If Michael Jordan taught us anything, it’s that how you win matters as much  as winning itself. He was hell-bent on disproving the notion that a scoring champion couldn’t win a ring. He dared opponents to stop him in the waning seconds, even when they knew what was coming. As the ball settled through the net to the applause of millions, his clenched fist and flexed forearm left no doubt as to the will that coursed through his veins. (The statistically inclined would remind us that Jordan didn’t actually win a Championship until he learned how to share, but if pressed, they’d also admit this supposed change happened more in narrative than in practice.) Michael took on any and every challenge, and we loved him for it. But the moment he left, we began our search for another.

Kobe has faithfully followed this model for good or ill.
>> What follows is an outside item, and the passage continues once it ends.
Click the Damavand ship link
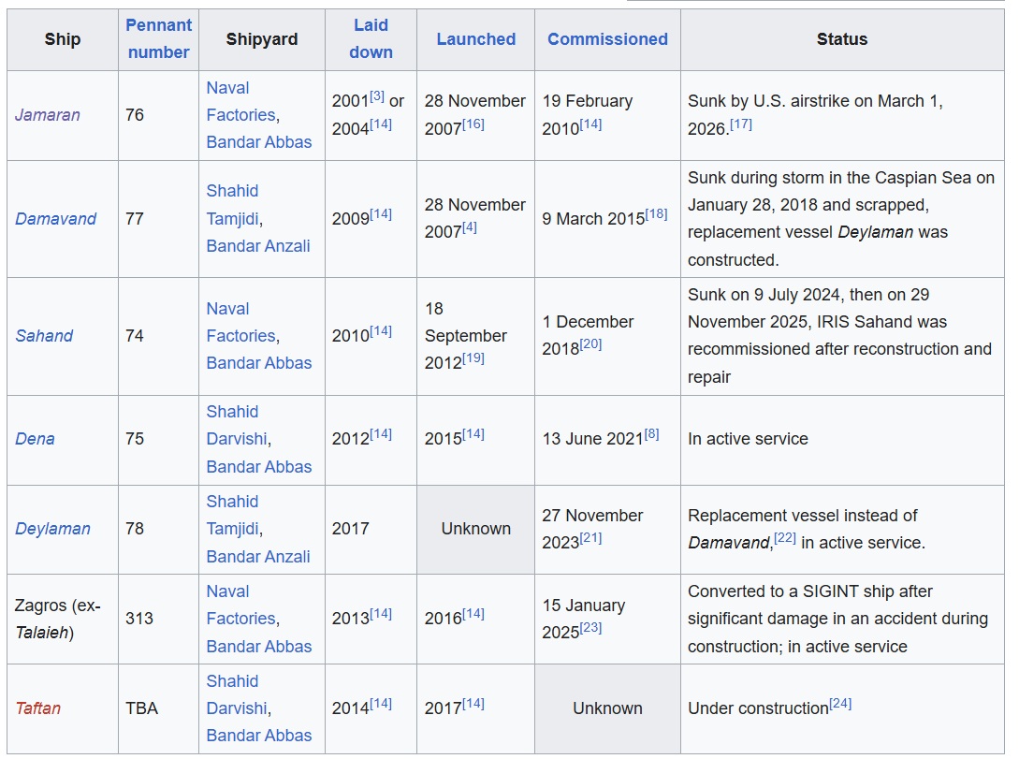 point(55,219)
Yet Jordan often took those shots as a matter of necessity; Scottie  Pippen was a timeless talent, but he wasn’t 7-1 or 300 pounds. It’s more difficult for Kobe to plead hardship with an All-Star at center for most of his career. On those nights Bryant performs poorly yet still emerges victorious, many of us are all too tempted to dismiss him with the refrain of, “He can’t do it alone.” Regardless of whether this is true, or even logical, he has still accepted the challenge. Whether we admit it or not, we wanted him to.

Any given night, if he shoots and fails, his role as villain and pariah remains intact. If he succeeds, we might see something we’ll never witness again. If he feeds the post and the Lakers still lose, it’s time to shoot again. No other player has been alternately mocked and praised over the course of their career. No other player has such a singular mindset. This probably isn’t coincidence.

So let’s forget his numbers. They’ll never fully shift the narrative, dull his image or reshape his legacy. They may indeed hold the keys to victory, but they also miss the point. The platitudes of teamwork, dedication and sacrifice are for children; what we really want is to be entertained. We thirst for iconic performances; signature moments of athletic excellence that make our eyes bulge and time stand still. Passing may be the right thing to do, but as LeBron can attest, it’s not always what we want to see. Kobe’s way isn’t always the best way, but win or lose, it is the most fun.

In that sense, while Kobe may be indulging himself, he’s also indulging us.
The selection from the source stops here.